The really good thing is, while her OCD is severe on the YBOCS, she is still able to have a life. She goes to school (though her grades have slipped), she does things with friends, etc. It's mostly around the house where she can't function much.  I'm afraid of her world getting smaller if we don't get it under control though.

Oh and we do have a vacation coming up in a week. We're going to a beach and she's very excited. I think she'll be good on vacation. I think she'll be the same when we get back home though.

There is another TMS clinic we have a consultation with. I think they have a doctor actually there, whereas this first one didn't! 

Our OCD journey started many years ago, but iirc, the Genesite test did not put fluoxetine in the green for us but  the doc (whom we have the highest regard for) intuitively (for lack of a better word--the doc has loads of experience with pediatric ocd cases) chose it as the first line and it worked well, fwiw. 

[mindinggaps]

20 hours ago, Kidlit said:

Our OCD journey started many years ago, but iirc, the Genesite test did not put fluoxetine in the green for us but  the doc (whom we have the highest regard for) intuitively (for lack of a better word--the doc has loads of experience with pediatric ocd cases) chose it as the first line and it worked well, fwiw. 

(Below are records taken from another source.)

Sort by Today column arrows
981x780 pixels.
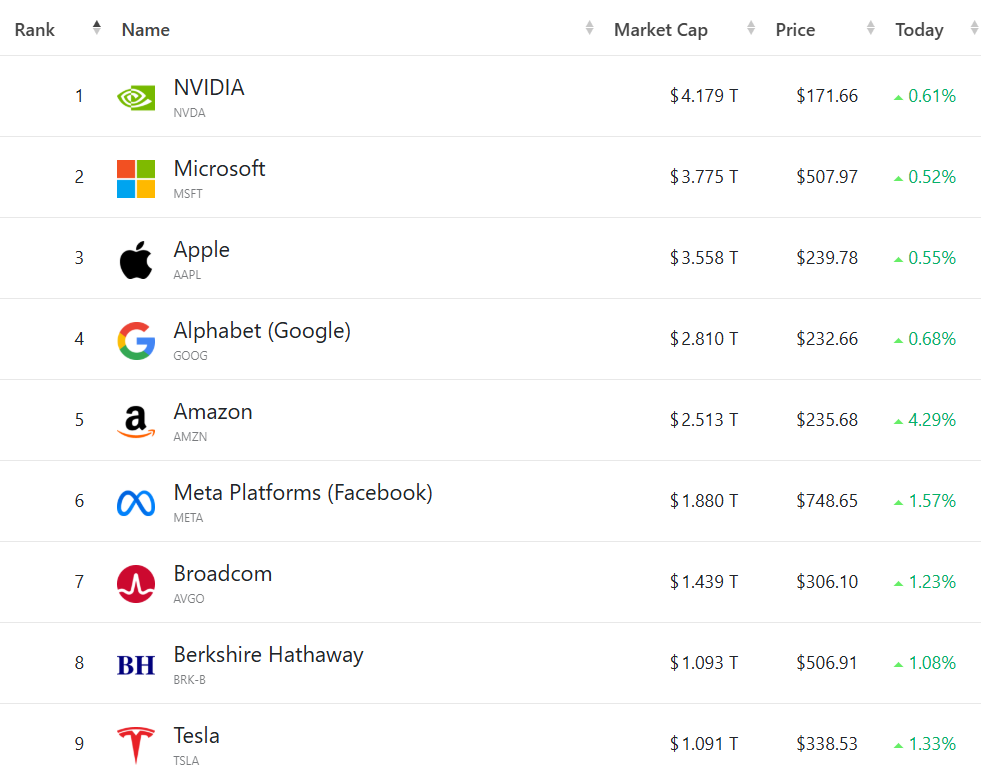click(x=974, y=28)
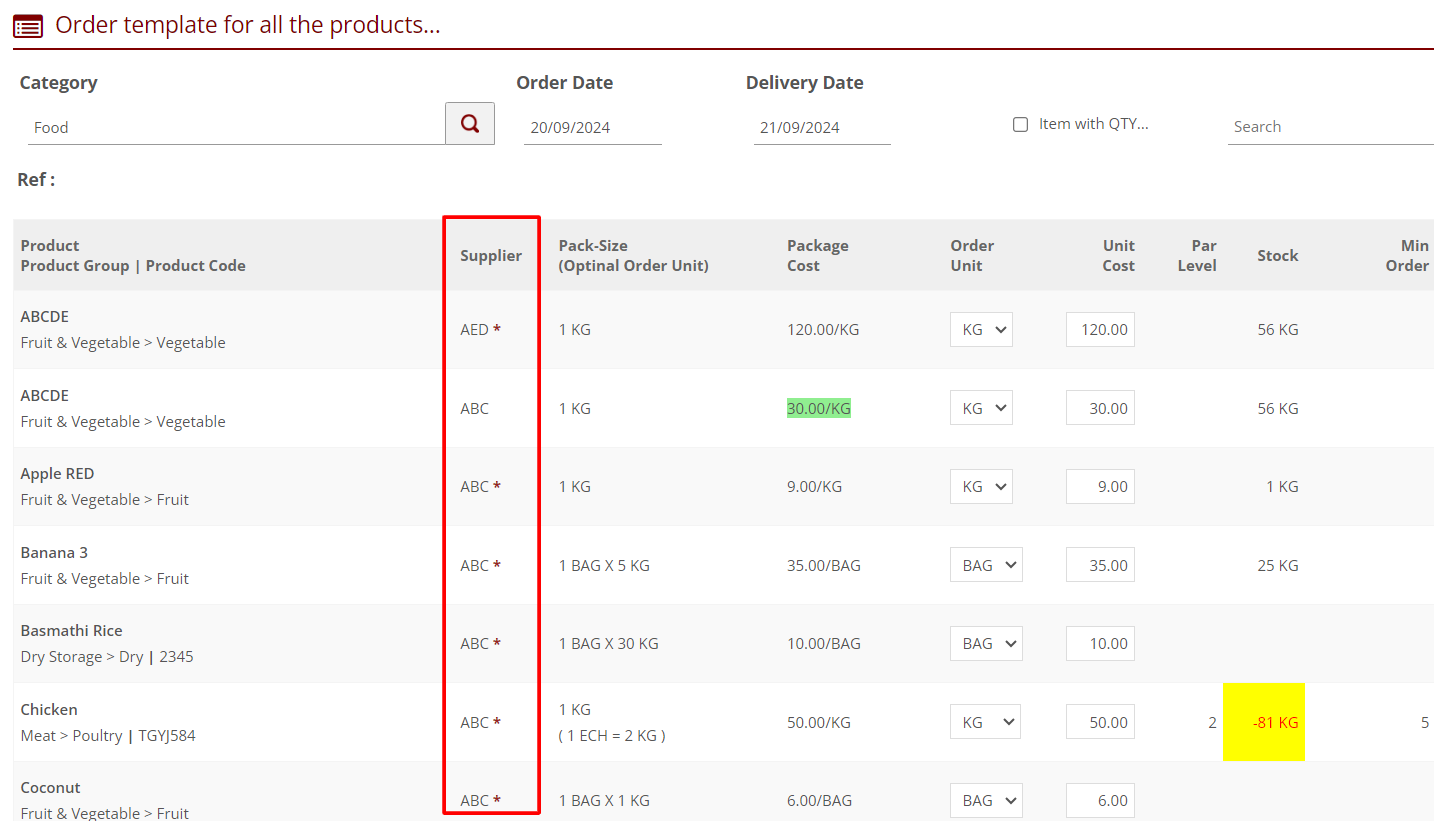Click the Supplier column header
1434x821 pixels.
click(x=491, y=256)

For what it's worth, our psychiatrist actively discouraged the use of genetic testing and said that while it provides insight into how the medication is metabolized, there is little medical evidence to suggest that they provide any accurate predictions of treatment efficacy. She said that FDA does not recommend them to choose a treatment and sent us this to read: https://www.health.harvard.edu/blog/gene-testing-to-guide-antidepressant-treatment-has-its-time-arrived-2019100917964

She said that fluoxetine is typically the first line treatment for pediatric OCD so we also started with it following her recommendation and have had success.

[Terabith]

2 hours ago, mindinggaps said:

For what it's worth, our psychiatrist actively discouraged the use of genetic testing and said that while it provides insight into how the medication is metabolized, there is little medical evidence to suggest that they provide any accurate predictions of treatment efficacy. She said that FDA does not recommend them to choose a treatment and sent us this to read: https://www.health.harvard.edu/blog/gene-testing-to-guide-antidepressant-treatment-has-its-time-arrived-2019100917964

She said that fluoxetine is typically the first line treatment for pediatric OCD so we also started with it following her recommendation and have had success.

That was my understanding about genetic testing as well.

[Kidlit]

This was almost a decade ago, but I definitely got the impression then that the genetic testing was more to attempt to set parents at ease than anything. 

[KSera]

3 hours ago, mindinggaps said:

For what it's worth, our psychiatrist actively discouraged the use of genetic testing and said that while it provides insight into how the medication is metabolized, there is little medical evidence to suggest that they provide any accurate predictions of treatment efficacy. She said that FDA does not recommend them to choose a treatment and sent us this to read: https://www.health.harvard.edu/blog/gene-testing-to-guide-antidepressant-treatment-has-its-time-arrived-2019100917964

She said that fluoxetine is typically the first line treatment for pediatric OCD so we also started with it following her recommendation and have had success.

This is what everything I’ve read about it suggests as well. Some people talk about it like it’s a reliable way to get clear answers, but it sounds like at best it might sometimes rule out things that are less likely to be effective/more likely to have side effects for a given person.